■ Data supplied ■
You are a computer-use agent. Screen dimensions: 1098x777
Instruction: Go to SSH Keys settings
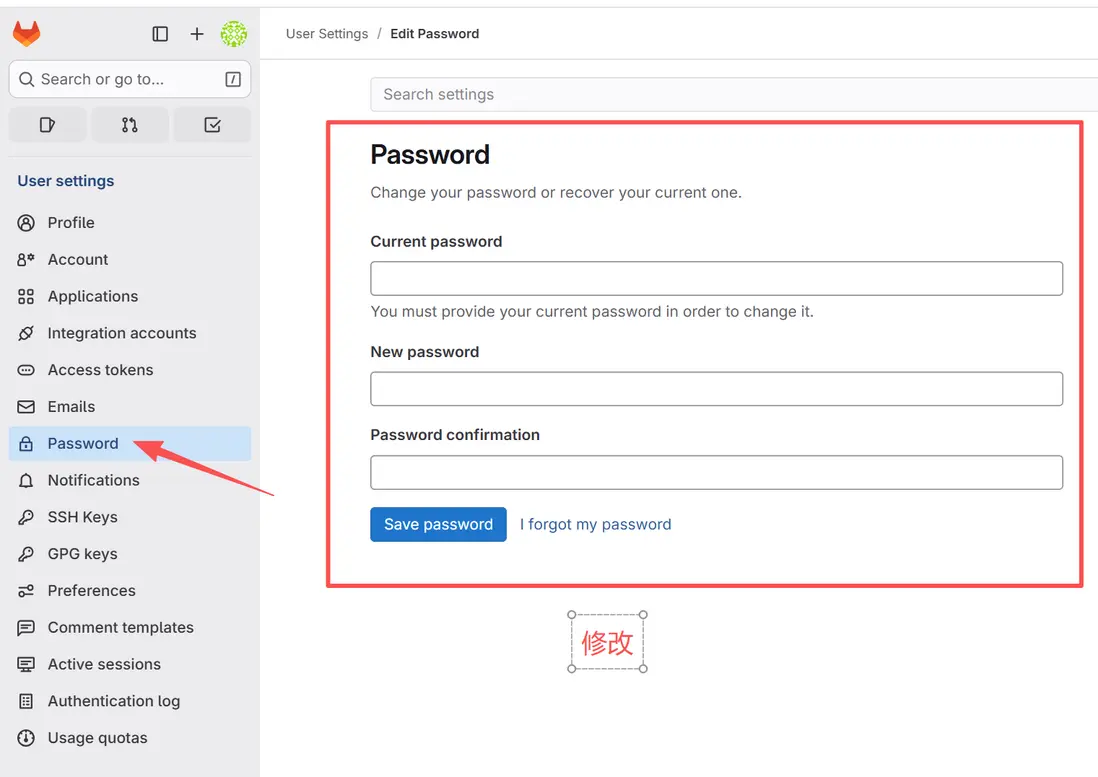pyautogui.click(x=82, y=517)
==
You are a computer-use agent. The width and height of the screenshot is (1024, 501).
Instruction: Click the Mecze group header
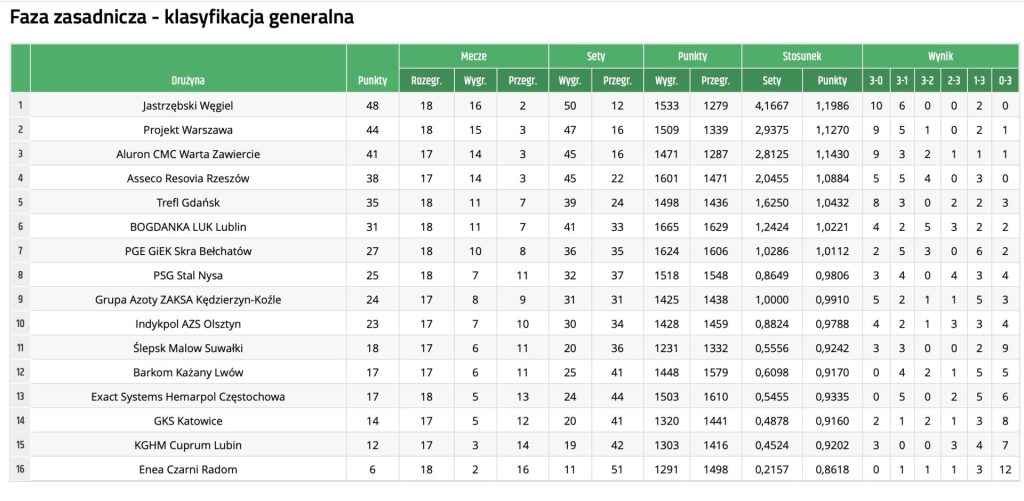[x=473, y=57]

■ About this exercise ■
The string "computer" shows up in some lines of the listing. Copy each such line.

■ Your solution ■
You are a computer-use agent. Screen dimensions: 1098x777
You are a computer-use agent. The width and height of the screenshot is (1024, 501).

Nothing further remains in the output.